Sunday, 8 November 2015

I Don't Do Remembrance Sunday

The Sunday in November that we stop and remember those who fought so that we may have freedom.

I don't wear a poppy. Before you unfriend me, slate me or defame me this is why. I am Australian. In Australia we don't do the poppy as much. For Australians it's rosemary.

Those paper poppies, I buy one every year. Well I pay for one every year but I don't wear one. Poppies fade, they fall off, they get lost. When I see people wear poppies I feel pride, when I wear one myself it feels wrong. A spring of rosemary on my collar, like the diggers in Australia, that to me is remembrance.

For rosemary in ancient literature signifies remembrance, fidelity. With rosemary you know where you are. It is evergreen, it is strong, it is powerful. It brings to mind lamb roasts, warm kitchens, solid tradition.

You see those brave men that landed at Gallipolli, who were gunned down so quickly by the enemy, who were lambs to the slaughter, fought not over desert or rocks, but the wild rosemary growing over the banks and hills around Gallipolli Bay. The braver still regiment of Lancashire Fusiliers who rescued the survivors did the same.

You see I do not wear a poppy, or stop the world for Remembrance Sunday for one key reason. My dad risked his life for mine before I was born, before he moved to Australia, before he met my mother. My dad enlisted in the army and then the Royal Navy. He bravely fought, though rarely spoke about it, and his knowledge of war history was second to none. He was a scholar.

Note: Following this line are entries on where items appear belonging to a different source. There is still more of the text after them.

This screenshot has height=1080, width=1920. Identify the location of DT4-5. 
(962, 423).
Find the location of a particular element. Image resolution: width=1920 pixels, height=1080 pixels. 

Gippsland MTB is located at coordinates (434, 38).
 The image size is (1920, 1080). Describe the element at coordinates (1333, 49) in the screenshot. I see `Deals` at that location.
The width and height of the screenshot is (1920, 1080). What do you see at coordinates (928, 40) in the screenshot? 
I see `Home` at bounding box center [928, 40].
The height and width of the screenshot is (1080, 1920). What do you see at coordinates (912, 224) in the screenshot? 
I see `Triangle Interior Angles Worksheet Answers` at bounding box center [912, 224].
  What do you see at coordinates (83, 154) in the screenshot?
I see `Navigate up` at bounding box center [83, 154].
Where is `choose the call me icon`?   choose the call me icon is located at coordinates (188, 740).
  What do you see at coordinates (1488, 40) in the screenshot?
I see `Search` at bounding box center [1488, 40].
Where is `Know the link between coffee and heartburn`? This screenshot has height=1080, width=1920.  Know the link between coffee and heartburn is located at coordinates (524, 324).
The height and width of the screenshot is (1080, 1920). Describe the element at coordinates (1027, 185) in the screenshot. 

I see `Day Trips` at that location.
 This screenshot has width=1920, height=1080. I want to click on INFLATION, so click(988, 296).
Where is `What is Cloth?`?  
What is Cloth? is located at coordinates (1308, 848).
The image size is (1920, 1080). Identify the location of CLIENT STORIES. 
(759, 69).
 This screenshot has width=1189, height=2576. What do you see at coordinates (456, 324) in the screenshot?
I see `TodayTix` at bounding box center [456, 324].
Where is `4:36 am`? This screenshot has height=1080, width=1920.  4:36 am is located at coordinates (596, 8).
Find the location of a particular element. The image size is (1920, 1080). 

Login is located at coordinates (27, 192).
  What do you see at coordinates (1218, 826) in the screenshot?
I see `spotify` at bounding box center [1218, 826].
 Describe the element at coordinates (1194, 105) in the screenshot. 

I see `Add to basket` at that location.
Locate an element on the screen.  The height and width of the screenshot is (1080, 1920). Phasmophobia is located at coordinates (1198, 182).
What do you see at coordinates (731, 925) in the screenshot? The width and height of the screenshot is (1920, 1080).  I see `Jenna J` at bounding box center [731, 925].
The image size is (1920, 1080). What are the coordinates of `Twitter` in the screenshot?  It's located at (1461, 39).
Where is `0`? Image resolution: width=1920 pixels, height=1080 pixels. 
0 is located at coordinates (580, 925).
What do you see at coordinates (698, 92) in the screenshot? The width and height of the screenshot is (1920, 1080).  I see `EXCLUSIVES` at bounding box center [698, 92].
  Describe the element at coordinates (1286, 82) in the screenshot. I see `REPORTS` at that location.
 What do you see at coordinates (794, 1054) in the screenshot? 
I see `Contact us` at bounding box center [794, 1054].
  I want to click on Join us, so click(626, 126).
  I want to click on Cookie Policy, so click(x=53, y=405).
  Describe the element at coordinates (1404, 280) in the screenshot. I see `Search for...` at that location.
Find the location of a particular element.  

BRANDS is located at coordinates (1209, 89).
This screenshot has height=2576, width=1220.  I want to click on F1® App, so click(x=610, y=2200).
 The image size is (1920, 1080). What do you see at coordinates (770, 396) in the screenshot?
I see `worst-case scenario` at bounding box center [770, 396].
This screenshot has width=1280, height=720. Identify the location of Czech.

I have a rosemary bush by my front door and every morning I say a silent prayer for the servicemen and women of yesterday and today.

On my Day of the Dead celebrations last week I had yellow roses, as they were the flowers that dad had at his last meal with me last year, before he died, with lots of rosemary from my garden to signify his own sacrifices in war.

I remember our war dead and our living dead every day.

I give thanks for the men and women at home and abroad, for those who serve, those who come back and those who have fractured minds and hearts as a result of combat.

Perhaps because I have "the digger's disease" PTSD it makes me more aware of what it must be like to live with the horrors of war inhabiting your head every minute of every day.

Maybe because I could have not been here had Hitler's men (or Hirohito's for that matter) killed my father.

Maybe because I lived with my dad's memory and legacy I feel that affinity every day.

For me Remembrance Sunday is important, but it is important to remember every day.